Jim Lawton, VP, and GM of Robotics Automation at Zebra Technologies met the founder of Roomba, Rodney Brooks, at MIT nearly three decades ago. It inspired a lifetime passion for robots that help humans. Since then, he has influenced generations of robotic automation technology at companies from Rethink Robotics to Zebra Technologies. This is a fascinating discussion that will make you reconsider what robots can do and why humans shouldn’t feel threatened by them.
How Jim cultivated a passion for robots… and why that makes him “the cool dad”

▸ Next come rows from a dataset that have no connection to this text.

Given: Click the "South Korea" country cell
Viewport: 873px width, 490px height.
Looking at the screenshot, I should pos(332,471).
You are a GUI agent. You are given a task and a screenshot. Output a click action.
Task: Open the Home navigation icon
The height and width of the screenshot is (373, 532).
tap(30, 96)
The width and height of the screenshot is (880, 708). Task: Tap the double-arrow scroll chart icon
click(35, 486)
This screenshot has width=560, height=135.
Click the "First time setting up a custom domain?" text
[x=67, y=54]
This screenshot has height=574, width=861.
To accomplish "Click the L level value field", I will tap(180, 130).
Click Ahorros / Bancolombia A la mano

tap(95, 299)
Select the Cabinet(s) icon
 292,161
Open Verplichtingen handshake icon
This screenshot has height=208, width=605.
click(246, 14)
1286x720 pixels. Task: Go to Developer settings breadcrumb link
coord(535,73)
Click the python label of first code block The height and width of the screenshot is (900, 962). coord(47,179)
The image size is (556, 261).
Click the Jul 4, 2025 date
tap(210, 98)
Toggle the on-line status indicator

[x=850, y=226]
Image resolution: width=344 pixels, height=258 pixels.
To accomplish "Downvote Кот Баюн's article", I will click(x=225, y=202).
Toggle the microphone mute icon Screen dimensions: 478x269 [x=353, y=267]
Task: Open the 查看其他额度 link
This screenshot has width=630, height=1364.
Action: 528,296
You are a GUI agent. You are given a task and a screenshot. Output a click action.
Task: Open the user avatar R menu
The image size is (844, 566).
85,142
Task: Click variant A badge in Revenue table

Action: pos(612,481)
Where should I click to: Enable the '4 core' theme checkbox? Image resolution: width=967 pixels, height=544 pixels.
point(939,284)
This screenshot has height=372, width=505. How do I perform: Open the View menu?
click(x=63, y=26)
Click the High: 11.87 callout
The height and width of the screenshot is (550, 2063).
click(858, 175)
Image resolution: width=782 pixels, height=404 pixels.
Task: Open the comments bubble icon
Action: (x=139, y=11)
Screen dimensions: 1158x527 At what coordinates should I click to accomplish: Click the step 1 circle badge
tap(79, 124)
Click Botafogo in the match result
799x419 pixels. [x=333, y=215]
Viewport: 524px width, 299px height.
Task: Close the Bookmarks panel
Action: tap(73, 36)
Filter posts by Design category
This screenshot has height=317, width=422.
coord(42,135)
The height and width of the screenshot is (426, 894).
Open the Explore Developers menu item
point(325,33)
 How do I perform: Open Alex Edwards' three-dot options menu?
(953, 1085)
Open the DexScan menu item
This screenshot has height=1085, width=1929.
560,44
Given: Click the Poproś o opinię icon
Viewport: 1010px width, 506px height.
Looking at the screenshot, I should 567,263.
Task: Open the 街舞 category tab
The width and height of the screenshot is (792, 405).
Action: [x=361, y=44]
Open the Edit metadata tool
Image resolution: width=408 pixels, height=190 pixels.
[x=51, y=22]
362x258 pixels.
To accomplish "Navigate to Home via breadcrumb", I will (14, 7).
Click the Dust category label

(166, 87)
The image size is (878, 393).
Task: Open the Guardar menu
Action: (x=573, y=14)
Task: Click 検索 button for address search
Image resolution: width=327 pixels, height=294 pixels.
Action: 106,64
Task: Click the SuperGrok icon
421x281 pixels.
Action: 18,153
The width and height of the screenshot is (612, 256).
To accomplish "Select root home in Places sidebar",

How innovation in robotic technology is helping AMRs, autonomous mobile robots, perform more human-like tasks with less training
Which “dirty, dull, dangerous” tasks are the best candidates for robotic automation
- How new training techniques are reducing the time required to train a robot from 300 hours to a fraction of that which “democratizes automation”
- What’s required to keep humans safe from robots?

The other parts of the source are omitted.